>>>>>

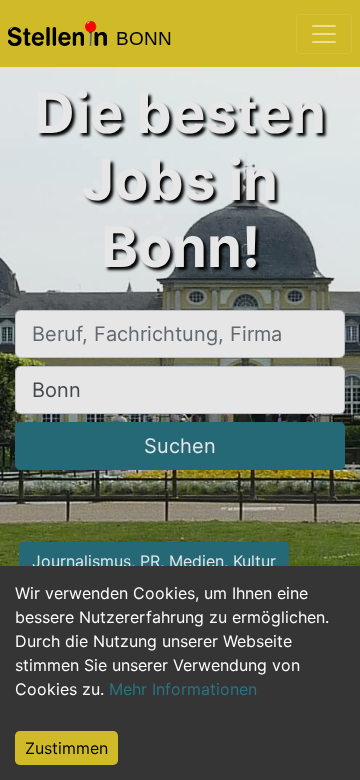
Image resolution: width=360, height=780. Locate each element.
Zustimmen (66, 748)
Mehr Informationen (183, 689)
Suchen (180, 446)
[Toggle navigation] (324, 34)
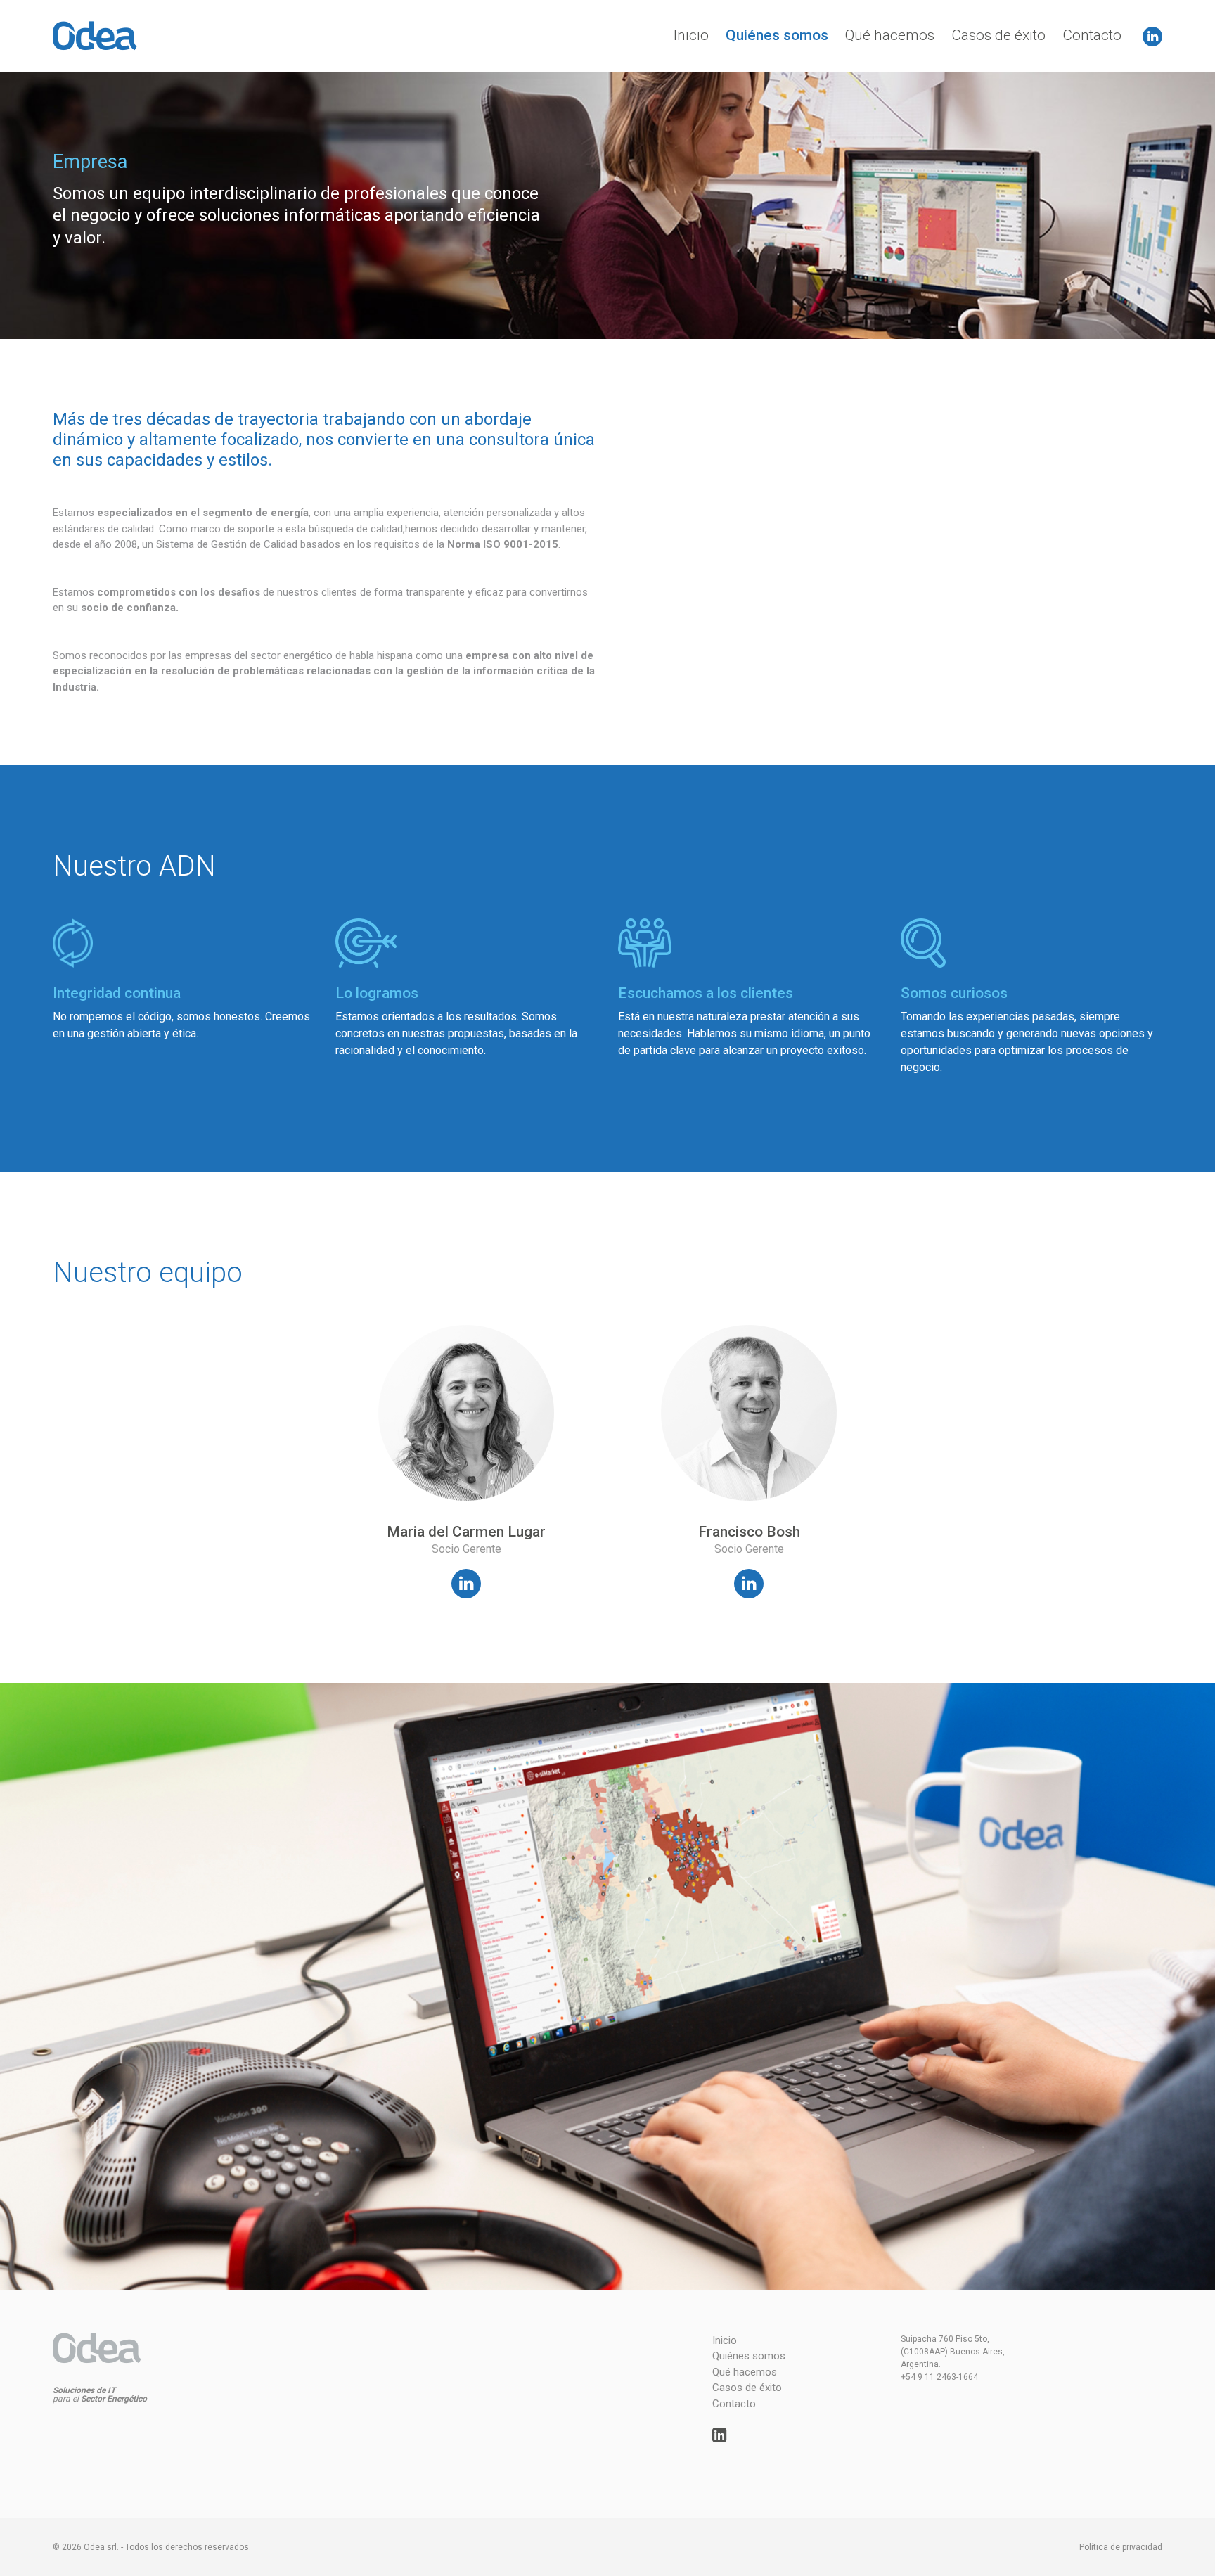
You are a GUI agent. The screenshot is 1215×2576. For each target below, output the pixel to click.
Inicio (691, 35)
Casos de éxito (998, 35)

<<<<<

| EXERCISE BRIEF |
If a line of the records above holds the word "each", show it.

| RESULT FOR THIS TASK |
Image resolution: width=360, height=780. Locate each element.
You are a GUI agent. The screenshot is 1215×2576. For each target below, output the pixel to click.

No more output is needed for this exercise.